Par Ramzy Baroud
Hussein Munther est mort, mais la « voix de la révolution palestinienne » continue de vivre, écrit Ramsy Baroud.
Chaque fois que les soldats israéliens prenaient d’assaut notre quartier dans un camp de réfugiés de Gaza, nous nous précipitions pour cacher les quelques cassettes VHS du groupe Al-Asheqeen que nous possédions. Le fait d’être pris en possession de ce matériel révolutionnaire suffisait à nous valoir une sévère bastonnade, une arrestation et une lourde amende.
C’est pourquoi, lorsque j’ai appris que le leader du groupe, le légendaire artiste libanais Hussein Munther – alias Abu Ali – était décédé le dimanche 17 septembre, j’ai été envahi de nostalgie.

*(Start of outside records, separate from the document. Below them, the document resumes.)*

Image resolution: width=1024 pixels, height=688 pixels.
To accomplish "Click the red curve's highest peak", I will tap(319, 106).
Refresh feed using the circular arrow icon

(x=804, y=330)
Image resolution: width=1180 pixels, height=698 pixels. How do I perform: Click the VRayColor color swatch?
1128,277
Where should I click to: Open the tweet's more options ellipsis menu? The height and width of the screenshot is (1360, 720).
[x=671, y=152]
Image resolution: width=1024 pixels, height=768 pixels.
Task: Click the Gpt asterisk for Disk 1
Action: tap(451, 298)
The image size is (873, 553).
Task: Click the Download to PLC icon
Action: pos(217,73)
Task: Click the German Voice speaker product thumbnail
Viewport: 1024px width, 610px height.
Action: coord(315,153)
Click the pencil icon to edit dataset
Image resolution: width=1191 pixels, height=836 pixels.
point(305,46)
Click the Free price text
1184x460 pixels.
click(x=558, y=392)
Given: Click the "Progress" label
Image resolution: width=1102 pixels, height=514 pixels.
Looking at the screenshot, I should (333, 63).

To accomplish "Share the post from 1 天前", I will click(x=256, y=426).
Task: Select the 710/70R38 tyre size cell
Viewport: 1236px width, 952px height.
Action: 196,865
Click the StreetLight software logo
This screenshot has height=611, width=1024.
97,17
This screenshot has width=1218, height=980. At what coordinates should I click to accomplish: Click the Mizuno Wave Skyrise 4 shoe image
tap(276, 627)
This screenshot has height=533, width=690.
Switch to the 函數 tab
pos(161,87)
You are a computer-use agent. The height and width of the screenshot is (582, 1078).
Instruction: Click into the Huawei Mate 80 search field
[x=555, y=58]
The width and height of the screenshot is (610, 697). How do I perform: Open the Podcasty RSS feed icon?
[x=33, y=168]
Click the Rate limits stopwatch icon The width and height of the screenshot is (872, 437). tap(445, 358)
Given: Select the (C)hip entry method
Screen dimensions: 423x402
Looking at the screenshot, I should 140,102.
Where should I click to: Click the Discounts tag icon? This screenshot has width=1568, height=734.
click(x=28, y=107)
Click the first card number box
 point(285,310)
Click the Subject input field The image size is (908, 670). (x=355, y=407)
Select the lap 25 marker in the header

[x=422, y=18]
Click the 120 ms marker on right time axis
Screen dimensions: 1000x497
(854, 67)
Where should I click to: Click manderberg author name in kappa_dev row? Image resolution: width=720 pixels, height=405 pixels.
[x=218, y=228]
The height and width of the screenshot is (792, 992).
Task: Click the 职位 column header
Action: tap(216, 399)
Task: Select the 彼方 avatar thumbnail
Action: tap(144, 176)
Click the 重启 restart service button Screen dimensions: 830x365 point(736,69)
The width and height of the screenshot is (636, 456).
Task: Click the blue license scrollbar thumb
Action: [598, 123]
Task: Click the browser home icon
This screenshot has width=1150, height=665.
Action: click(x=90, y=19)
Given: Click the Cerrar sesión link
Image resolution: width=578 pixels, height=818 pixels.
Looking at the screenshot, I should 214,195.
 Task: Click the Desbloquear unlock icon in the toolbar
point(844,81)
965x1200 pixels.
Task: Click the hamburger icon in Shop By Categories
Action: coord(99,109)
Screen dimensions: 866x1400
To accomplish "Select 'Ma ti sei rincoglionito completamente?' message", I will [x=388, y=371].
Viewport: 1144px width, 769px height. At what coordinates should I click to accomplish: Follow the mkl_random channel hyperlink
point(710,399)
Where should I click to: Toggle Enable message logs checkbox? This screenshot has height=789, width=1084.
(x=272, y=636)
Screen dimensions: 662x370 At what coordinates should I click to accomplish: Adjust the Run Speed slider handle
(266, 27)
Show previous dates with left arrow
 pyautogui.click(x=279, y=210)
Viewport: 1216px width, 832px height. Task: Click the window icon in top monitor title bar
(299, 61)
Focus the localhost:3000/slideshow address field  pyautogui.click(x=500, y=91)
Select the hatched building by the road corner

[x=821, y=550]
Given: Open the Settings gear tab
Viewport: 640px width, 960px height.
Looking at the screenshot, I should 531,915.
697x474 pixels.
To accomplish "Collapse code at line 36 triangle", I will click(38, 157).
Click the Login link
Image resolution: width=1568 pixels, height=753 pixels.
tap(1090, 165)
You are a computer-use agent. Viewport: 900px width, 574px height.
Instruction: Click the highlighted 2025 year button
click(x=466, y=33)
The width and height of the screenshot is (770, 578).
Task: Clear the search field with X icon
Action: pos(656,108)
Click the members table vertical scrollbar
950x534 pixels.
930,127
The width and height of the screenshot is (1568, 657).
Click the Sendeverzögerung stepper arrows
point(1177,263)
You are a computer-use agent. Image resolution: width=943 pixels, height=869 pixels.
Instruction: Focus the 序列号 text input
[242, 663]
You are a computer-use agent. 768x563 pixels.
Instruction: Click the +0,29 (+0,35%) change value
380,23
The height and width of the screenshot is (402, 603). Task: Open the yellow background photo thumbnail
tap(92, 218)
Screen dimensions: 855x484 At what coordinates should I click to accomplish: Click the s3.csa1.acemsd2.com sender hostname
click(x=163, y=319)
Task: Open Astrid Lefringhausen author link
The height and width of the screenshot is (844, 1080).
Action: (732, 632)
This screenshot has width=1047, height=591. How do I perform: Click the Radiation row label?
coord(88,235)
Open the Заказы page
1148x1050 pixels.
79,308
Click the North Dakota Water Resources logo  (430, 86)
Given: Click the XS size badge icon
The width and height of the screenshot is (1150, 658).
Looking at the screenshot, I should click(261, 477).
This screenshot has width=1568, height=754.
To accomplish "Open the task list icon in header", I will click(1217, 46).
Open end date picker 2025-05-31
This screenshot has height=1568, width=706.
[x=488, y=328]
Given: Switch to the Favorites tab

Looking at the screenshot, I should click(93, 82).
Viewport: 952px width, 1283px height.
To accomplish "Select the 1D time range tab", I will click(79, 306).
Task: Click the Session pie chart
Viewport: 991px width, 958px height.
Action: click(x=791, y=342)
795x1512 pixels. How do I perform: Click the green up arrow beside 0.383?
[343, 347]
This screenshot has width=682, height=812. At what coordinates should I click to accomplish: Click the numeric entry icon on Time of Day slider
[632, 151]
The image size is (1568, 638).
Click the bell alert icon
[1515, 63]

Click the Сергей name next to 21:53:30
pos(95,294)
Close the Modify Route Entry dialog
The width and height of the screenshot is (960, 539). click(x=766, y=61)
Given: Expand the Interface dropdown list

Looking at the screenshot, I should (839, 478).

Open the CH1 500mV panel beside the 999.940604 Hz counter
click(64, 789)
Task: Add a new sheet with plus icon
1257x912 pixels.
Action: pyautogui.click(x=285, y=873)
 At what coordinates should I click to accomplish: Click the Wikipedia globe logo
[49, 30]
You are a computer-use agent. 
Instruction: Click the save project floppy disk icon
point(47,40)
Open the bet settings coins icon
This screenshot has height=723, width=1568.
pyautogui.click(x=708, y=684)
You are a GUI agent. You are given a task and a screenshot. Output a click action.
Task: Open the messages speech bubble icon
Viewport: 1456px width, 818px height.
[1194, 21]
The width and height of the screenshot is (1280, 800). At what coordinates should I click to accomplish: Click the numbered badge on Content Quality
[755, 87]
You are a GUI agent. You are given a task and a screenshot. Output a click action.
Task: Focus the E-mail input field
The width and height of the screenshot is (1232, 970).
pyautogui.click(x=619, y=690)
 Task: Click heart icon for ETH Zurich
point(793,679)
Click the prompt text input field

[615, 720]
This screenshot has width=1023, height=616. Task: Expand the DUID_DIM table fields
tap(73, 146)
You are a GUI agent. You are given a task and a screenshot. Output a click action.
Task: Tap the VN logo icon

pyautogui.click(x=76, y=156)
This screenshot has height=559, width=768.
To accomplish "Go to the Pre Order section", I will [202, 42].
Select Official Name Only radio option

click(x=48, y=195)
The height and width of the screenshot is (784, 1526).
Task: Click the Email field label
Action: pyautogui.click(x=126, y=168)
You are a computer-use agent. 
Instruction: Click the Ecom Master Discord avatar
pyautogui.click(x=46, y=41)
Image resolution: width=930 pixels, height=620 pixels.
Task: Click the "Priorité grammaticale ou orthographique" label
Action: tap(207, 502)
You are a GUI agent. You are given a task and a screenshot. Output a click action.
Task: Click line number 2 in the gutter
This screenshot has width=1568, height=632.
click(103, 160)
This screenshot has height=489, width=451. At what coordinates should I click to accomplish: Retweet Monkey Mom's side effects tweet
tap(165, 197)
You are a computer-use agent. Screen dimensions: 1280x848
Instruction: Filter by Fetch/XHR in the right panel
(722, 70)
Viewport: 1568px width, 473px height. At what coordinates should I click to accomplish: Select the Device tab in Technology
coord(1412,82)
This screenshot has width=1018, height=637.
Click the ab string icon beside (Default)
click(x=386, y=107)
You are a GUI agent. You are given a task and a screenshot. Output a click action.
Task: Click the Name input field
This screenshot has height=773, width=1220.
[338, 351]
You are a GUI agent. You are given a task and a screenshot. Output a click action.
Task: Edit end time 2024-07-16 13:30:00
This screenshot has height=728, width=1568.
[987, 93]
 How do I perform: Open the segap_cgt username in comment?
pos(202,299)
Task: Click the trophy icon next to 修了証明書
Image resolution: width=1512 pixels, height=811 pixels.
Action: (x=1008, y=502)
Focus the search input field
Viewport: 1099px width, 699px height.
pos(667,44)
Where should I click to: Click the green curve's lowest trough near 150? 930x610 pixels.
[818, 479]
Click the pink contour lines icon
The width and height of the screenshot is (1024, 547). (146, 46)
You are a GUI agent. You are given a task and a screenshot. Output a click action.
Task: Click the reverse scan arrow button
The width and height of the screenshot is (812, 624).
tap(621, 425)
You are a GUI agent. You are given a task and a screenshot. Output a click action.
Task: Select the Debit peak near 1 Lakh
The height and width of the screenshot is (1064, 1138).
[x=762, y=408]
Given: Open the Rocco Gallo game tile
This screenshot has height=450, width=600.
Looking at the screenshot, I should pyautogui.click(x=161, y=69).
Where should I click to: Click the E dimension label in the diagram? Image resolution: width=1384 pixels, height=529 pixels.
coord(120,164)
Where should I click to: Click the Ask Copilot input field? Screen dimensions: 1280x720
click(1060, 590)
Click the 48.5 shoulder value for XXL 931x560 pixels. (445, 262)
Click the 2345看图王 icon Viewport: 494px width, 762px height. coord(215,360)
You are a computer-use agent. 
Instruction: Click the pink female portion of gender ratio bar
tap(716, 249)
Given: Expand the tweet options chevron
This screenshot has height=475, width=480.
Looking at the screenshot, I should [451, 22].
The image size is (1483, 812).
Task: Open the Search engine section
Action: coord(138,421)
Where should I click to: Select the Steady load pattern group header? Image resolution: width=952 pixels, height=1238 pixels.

« Ô monde, témoigne de ce qui nous est arrivé, et de ce qui est arrivé à Beyrouth ; témoigne de [notre] lutte populaire… », chantait Al-Asheqeen à propos de l’invasion israélienne du Liban en 1982. Je ne peux imaginer qu’un seul enfant de ma génération n’ait pas connu cette chanson par cœur.
Munther a laissé derrière lui une mine de 300 chansons, toutes dédiées à la Palestine et à la solidarité arabe et mondiale avec le peuple palestinien.
Il n’était pas seul, bien sûr. Sa renommée et son influence ont contribué à la popularité bien méritée d’Al-Asheqeen, qui se traduit à peu près par « La bande des amoureux ». La référence à l’amour est ici l’amour de la patrie, de la Palestine et de la Palestine seule.
Le groupe a été fondé en 1977. Il a défini, plus que tout autre, la relation entre les Palestiniens du shatat – la diaspora – et ceux de la Palestine occupée, avec celle de la patrie, avec la Palestine en tant qu’idée, sa réalité tangible, son histoire, sa culture et bien plus encore.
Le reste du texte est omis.